Personalized brain tumor radiation therapy planning pipeline based on spectroscopic MRI using the Brain Imaging Collaboration Suite (BrICS)

Anuradha Trivedi1,2, Karthik Ramesh1, Alexander Giuffrida1,2, Sulaiman Sheriff3, Lee Cooper4, Brent Weinberg5,6, Sinyeob Ahn7, Vahid Khalilzad Sharghi8, Andrew Maudsley9, Jeffry Alger10,11,12,13, Brian Soher14, and Hyunsuk Shim1,2,5,6
1Department of Radiation Oncology, Emory University School of Medicine, Atlanta, GA, United States, 2Department of Biomedical Engineering, Georgia Tech and Emory University, Atlanta, GA, United States, 3Department of Radiation Oncology, University of Miami School of Medicine, Miami, FL, United States, 4Department of Pathology, Northwestern University, Chicago, IL, United States, 5Department of Radiology and Imaging Sciences, Emory University School of Medicine, Atlanta, GA, United States, 6Winship Cancer Institute, Emory University, Atlanta, GA, United States, 7Siemens Healthineers, San Francisco, CA, United States, 8Siemens Healthineers, Atlanta, GA, United States, 9Department of Radiology, University of Miami School of Medicine, Miami, FL, United States, 10Department of Neurology, University of California, Los Angeles Geffen School of Medicine, Los Angeles, CA, United States, 11Advanced Imaging Research Center, University of Texas Southwestern Medical Center, Dallas, TX, United States, 12Hura Imaging Inc, Los Angeles, CA, United States, 13NeuroSpectroScopics, LLC, Sherman Oaks, CA, United States, 14Department of Radiology, Duke University School of Medicine, Durham, NC, United States

Synopsis

Keywords: Tumors (Pre-Treatment), Brain, Cancer, MR-Guided Radiotherapy, Data Processing, Image Reconstruction, Software Tools, Spectroscopy

Motivation: Current spectroscopic MRI (sMRI) workflows are challenging to integrate into clinical practice due to data size, processing complexity, and computational demands. An efficient sMRI pipeline could enhance brain tumor treatment planning, enabling personalized and data-driven therapeutic decisions.

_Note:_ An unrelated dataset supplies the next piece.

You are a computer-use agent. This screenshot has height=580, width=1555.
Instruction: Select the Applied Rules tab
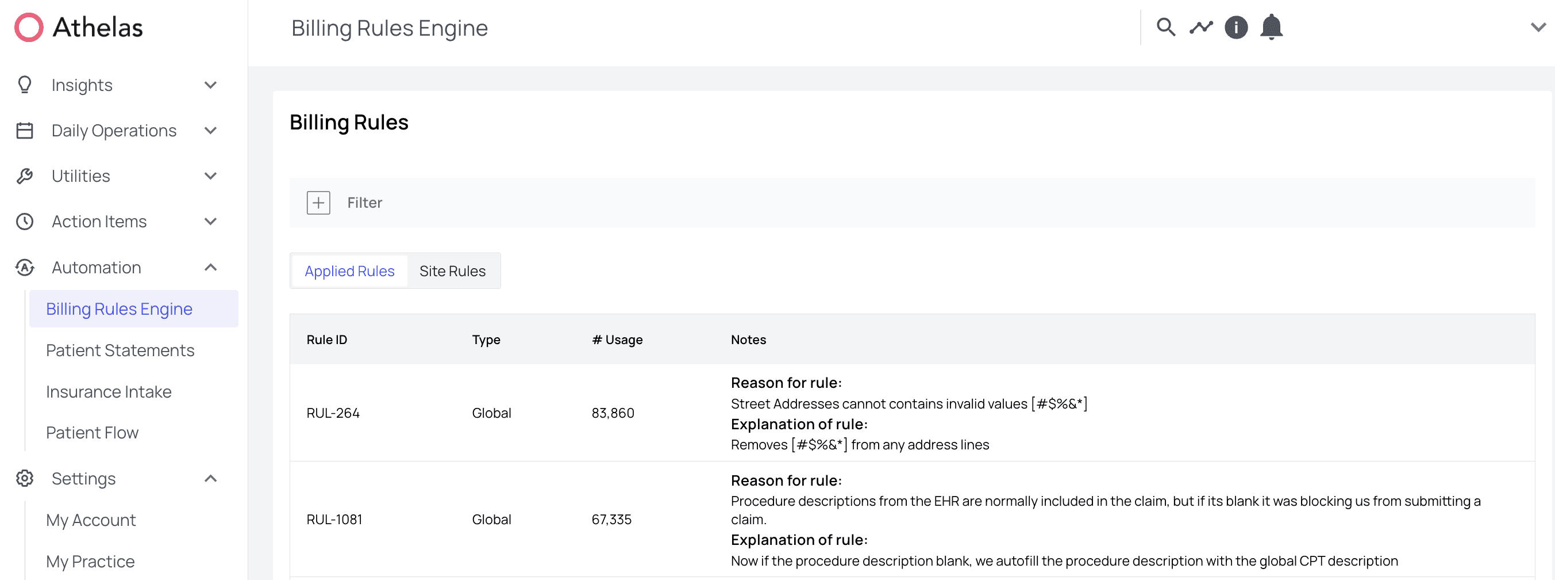coord(350,271)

Goal(s): To develop and validate PyMIDAS, a Python-based pipeline that improves the efficiency and accessibility of sMRI for brain tumor imaging, facilitating clinical workflow integration.

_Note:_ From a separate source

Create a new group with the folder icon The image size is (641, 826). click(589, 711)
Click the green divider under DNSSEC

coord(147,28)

Approach: PyMIDAS was created by porting MIDAS (current solution) from IDL to Python, optimized with distributed processing and GPU computing. Validation included SSIM and cross-correlation comparisons across multi-site datasets.

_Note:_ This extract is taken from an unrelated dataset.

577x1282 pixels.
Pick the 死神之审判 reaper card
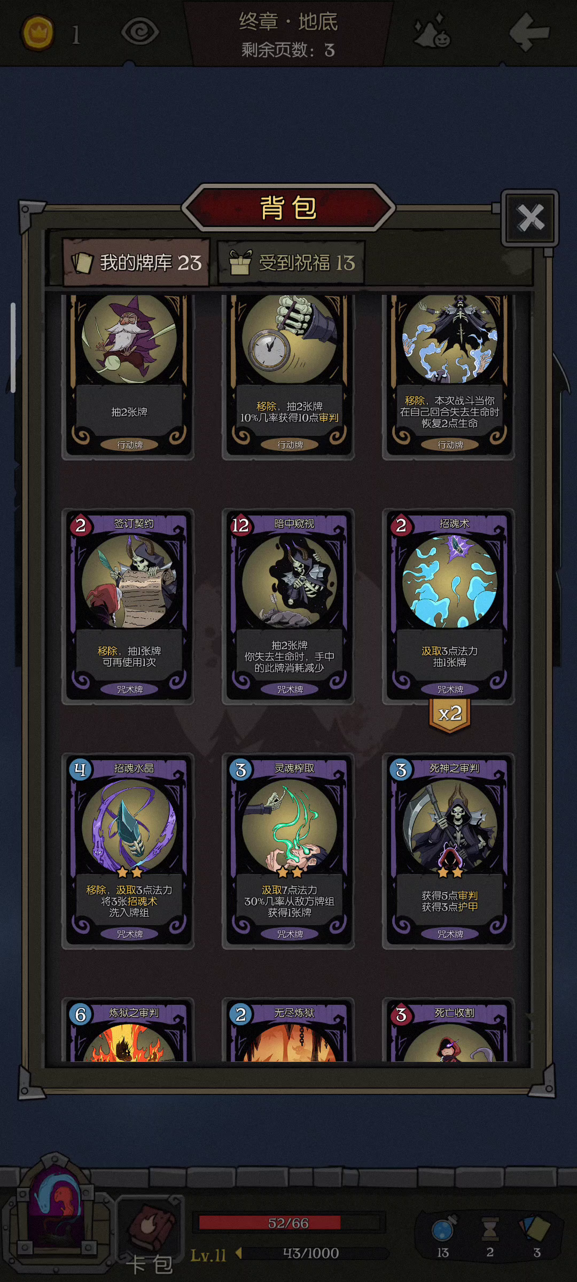[x=449, y=851]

Results: PyMIDAS demonstrated similar output to MIDAS while meeting validation criteria.

Impact: PyMIDAS, a Python version of the existing IDL-based pipeline, accelerates and simplifies spectroscopic MRI-based brain tumor treatment planning, enabling clinical workflow integration. Its improved computational efficiency and flexibility support broader adoption of advanced spectroscopic MRI for brain tumor imaging.